• DIRECTION 1:
Copy from the Dennis Hunt forum thread below, word for word, the passage between "## KEN W (Feb" and "(Nov 14, 2002)", inclusive.
• DIRECTION 2:
Answer these questions using the Dennis Hunt forum thread below:
(a) How many companies did rio ask Mr. Hunt to list?
(b) What were Fetch's old partner Barney and Dennis once considering?
(c) How much time does the nodakoutdoors.com post say the reader owes for reading all of the posts?

• TEXT PASSAGE:
# Dennis Hunt sues for defamation of charachter



## mallard (Mar 27, 2002)

You guys have to see this, pretty hillarious.The duck hunters refuge forums, Minnesota forum.


----------



## KEN W (Feb 22, 2002)

The gloves are off...Matt and old Dennis have gotten into it before.I agree it is hilarious.I couldn't stop laughing. :lol: :lol:


----------



## djleye (Nov 14, 2002)

I needed a good laugh this am........I am glad to see others think the same of Mr .Hunt as I do. God that is funny!!!!!!


----------



## Fetch (Mar 1, 2002)

I've met Dennis a couple times - My old partner Barney & he were once considering guiding together & following them South. ( I had a conversation with him, in the Illinois forum -over there)

They are both from a generation, that like younger folks to respect them.(even if they are full of it 1/2 the time) :roll:

But he has been there done alot - (some good & some bad) I'm sure :-?

He is one of the few who has tried to capitalize on the written word side of SOB hunting & profiting from the resource. Thats when it goes from FUN to Work - & rules & lines, get stricter & fuzzier at the same time. I'd dare say most that want to profit today, are not real Hunters at all. & are ripping off far more than they Help.


----------



## GooseBuster3 (Mar 1, 2002)

Hi my name is theee Dennis Hunt and i have shot 10,000 geese, i still dont believe one bit of that ****. He is just old and senile I cant wstand him!!!


----------



## nodakoutdoors.com (Feb 27, 2002)

Classic Matt....simply classic.

By the way, you owe me 30 minutes for the time I wasted reading all of the posts. My attorney will be in touch. :wink:


----------



## cranehunter (Jan 8, 2003)

Matt,
I am going to have my lawyer contact you as I am sueing you for making me bust a gut laughing at your banter with Dennis Hunt. :lol:


----------



## mallard (Mar 27, 2002)

What did you guys think when he threatened to sue rio for asking for a listing of the 16 companies that he represents,or the two awards he supposadly won?Every time I read a story by Mr Hunt I just shake my head and wonder where does he come up with this stuff.


----------



## Ron Gilmore (Jan 7, 2003)

THANK YOU FOR THE HUMOR OF THE DAY THE POSTS WHERE GUT SPLITTNG FUNNY, I HAVE MET DENNIS AND THEY DRILLED HIM TO THE TEE!!!!!!!!!!!!!!!!!!!


----------



## Austin Bachmeier (Feb 27, 2002)

UH, yeah, I killed a million geese in over 30,000 hours of experience in the goose field. 2 of them landed on a Dairy Queen where they can see 2,000 miles in every direction. Remeber if you hunt near a dairy queen that CONCEALMENT is a must. We use white sheets with chocolate sprinkles painted on. THIS IS HOW IT WORKS. I hope you learned something from me, and go buy my books.
DENNIS HUNT, friend of the goose hunter!


----------



## SiouxperDave (Sep 3, 2002)

Actually I think he sued for "deflamation" of character. :roll: That guy is a piece of work.


----------



## Qwack (May 25, 2002)

• INFORMATION SUPPLIED:
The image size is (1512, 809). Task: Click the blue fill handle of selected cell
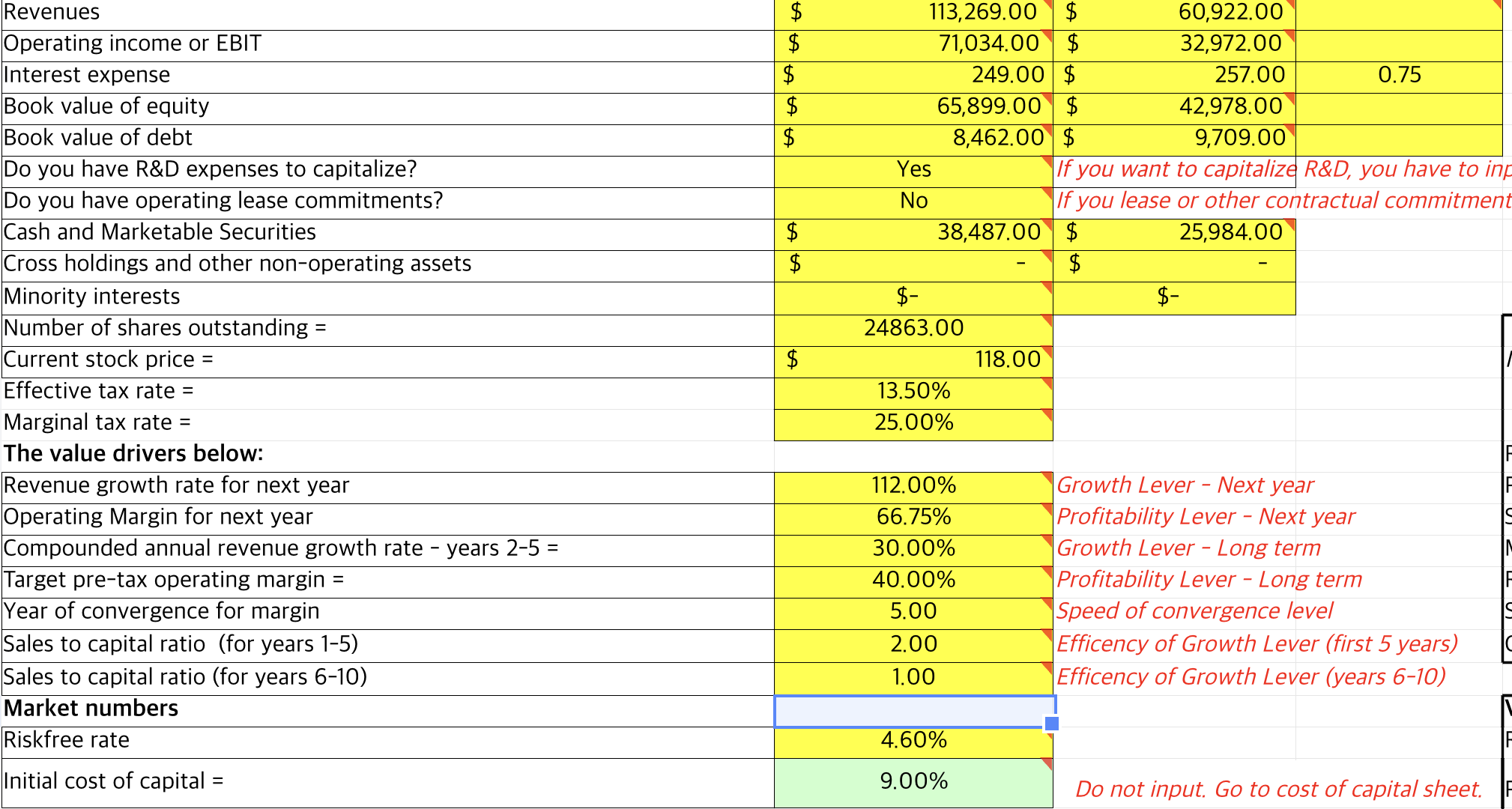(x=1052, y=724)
==
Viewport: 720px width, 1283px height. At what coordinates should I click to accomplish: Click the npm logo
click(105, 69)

• WRITTEN SOLUTION 1:
## KEN W (Feb 22, 2002)

The gloves are off...Matt and old Dennis have gotten into it before.I agree it is hilarious.I couldn't stop laughing. :lol: :lol:


----------



## djleye (Nov 14, 2002)

• WRITTEN SOLUTION 2:
(a) 16 companies.
(b) Guiding together and following them South.
(c) 30 minutes.